Humanities 110

Introduction to the Humanities

Paper Topics | Spring 2013 | Paper 3

Due Saturday, April 27th, 5 p.m., in your conference leader's Eliot Hall mailbox.
Length: 6-8 pages (1500-2000 words), or to be determined by your conference leader.

Write an essay in response to one of the following prompts. Structure your essay around a strong, analytical claim, and provide specific, detailed evidence from the primary texts to support that claim. You will want to focus on specific characters, episodes, relations, themes, or claims in the texts, rather than provide general summaries.

  1. Many of Livy's stories revolve around rape (e.g. the rape of the Vestal Virgin, the Sabine women, and Lucretia). How and why does Livy use these stories in constructing The Rise of Rome, and how does this   particular example of violence compare to the many other acts of violence that Livy sees as part and parcel of the rise of Rome?

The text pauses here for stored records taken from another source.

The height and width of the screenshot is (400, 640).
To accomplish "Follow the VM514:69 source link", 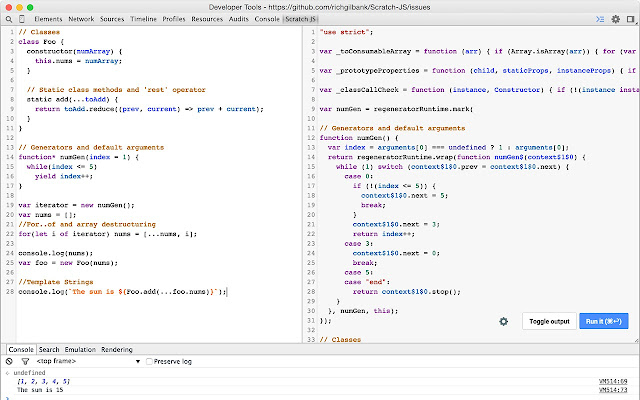I will point(614,381).
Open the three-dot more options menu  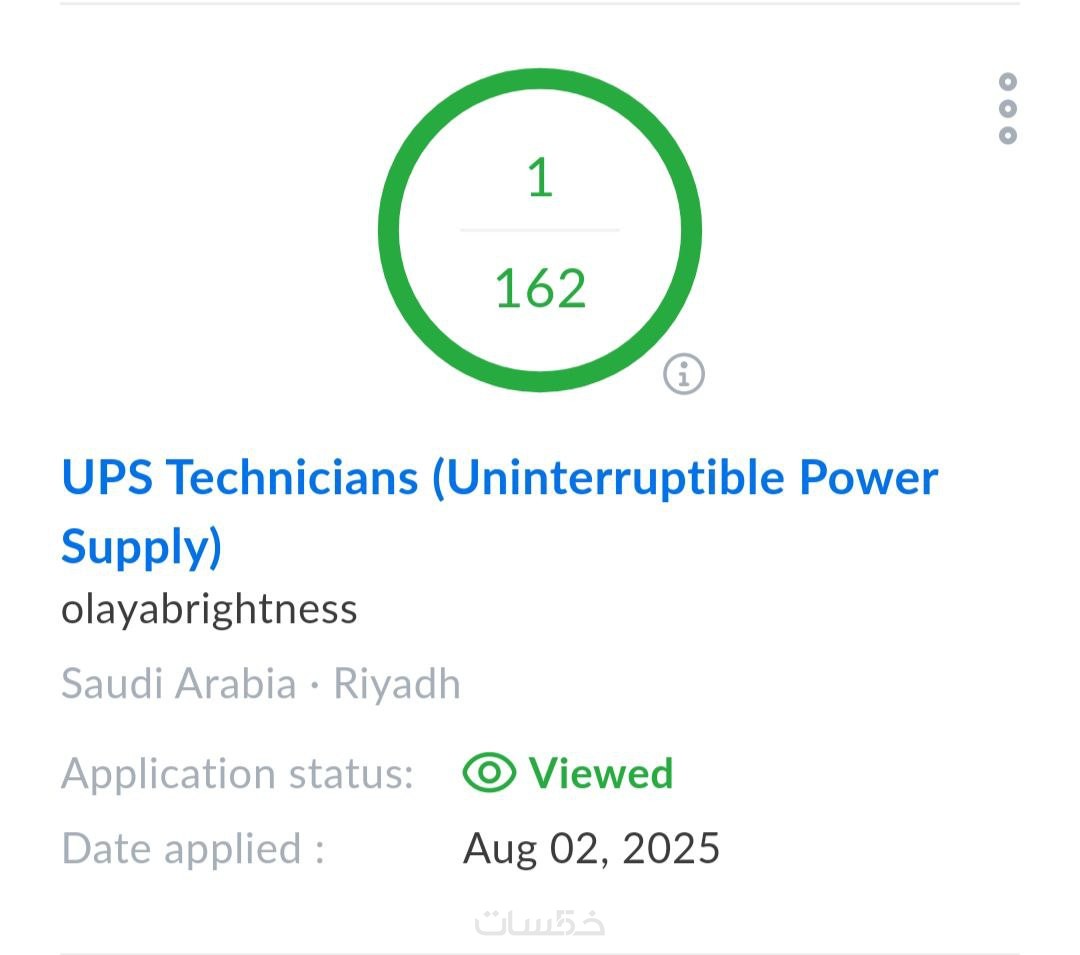[1008, 108]
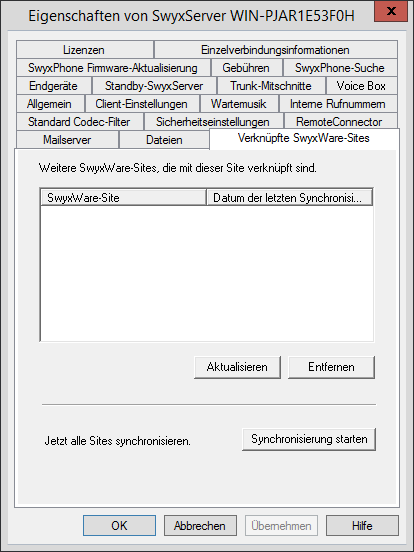Switch to the Endgeräte tab
The image size is (414, 552).
pyautogui.click(x=54, y=86)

  2. Livy writes: "I shall find antiquity a rewarding study, if only because, while I am absorbed in it, I shall be able to turn my eyes from the troubles which for so long have tormented the modern world..." What do you see as the most important implications of this view of the historian's craft for the shape and tone that Livy's text takes?

  3. At the beginning of the Res Gestae, Augustus presents himself as the savior of Rome. How does this portrayal (both here and elsewhere in the Res Gestae) compare with:
    a) Livy's representation of Camillus OR
    b) Virgil's representation of Aeneas as the ideal Roman?

  4. Examine the ways in which the Ara Pacis's pictorial program tallies with Augustus's image of the Rome he "restored" in his Res Gestae.

  5. Analyze the role that women play in Virgil's account of Aeneas's foundation of Rome, and consider these females in comparison to the females in Book 1 of Livy's The Rise of Rome.

  6. Discuss one of the "secondary" characters in The Aeneid: e.g. Camilla, Pallas, Evander, Mezentius, Lavinia, Palinurus, Lausus, Amata, or a character of your choice. Offer a detailed analysis of the place of that character within the poem as a whole. What are the excellences or faults of this character; how does this character further the portrayal of the "primary" characters or the development of the general themes of the poem?

  7. Examine the various encounters that Aeneas has with figures from his past in Book 6. Why does Virgil recount these encounters and what do they tell us about his views concerning Rome's past and what role Rome's past is to have in its crafting of a new age; i.e., the Age of Augustus?

  8. From what you have read about Augustus, in what ways do you think Livy's first book of The Rise of Rome might be supporting or criticizing the new order?

  9. Fertility and death are both themes in the Ara Pacis. Discuss the relationship between the two with respect to specific examples. Be sure to address both formal and thematic elements.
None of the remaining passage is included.